- PROBLEM DETAILS
For the entries below, count the lines that contain the word "agent" and reply with that number only.

= Beginning of Section =

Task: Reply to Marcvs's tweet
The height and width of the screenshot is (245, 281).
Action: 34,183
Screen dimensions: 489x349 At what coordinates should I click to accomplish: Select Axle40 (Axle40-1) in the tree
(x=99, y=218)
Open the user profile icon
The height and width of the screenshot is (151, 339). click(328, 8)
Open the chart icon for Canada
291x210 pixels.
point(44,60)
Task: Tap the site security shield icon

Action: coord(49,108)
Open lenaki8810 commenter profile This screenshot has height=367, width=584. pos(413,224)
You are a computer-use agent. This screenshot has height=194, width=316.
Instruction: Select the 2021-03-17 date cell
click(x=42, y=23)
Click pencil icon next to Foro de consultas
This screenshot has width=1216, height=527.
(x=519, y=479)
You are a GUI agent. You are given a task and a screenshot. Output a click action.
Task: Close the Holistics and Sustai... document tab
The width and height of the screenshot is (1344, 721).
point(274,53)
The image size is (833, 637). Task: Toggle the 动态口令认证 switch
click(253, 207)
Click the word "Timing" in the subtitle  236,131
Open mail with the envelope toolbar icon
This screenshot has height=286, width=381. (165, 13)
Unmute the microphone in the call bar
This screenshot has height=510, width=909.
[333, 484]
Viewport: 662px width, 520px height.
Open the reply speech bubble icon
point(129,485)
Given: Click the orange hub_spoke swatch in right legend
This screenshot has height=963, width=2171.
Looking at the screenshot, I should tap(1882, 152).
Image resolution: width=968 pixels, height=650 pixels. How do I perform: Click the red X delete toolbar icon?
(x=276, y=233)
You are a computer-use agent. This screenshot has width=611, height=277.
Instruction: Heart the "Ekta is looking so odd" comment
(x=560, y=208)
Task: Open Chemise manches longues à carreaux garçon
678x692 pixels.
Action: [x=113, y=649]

= End of Section =

- REPLY
3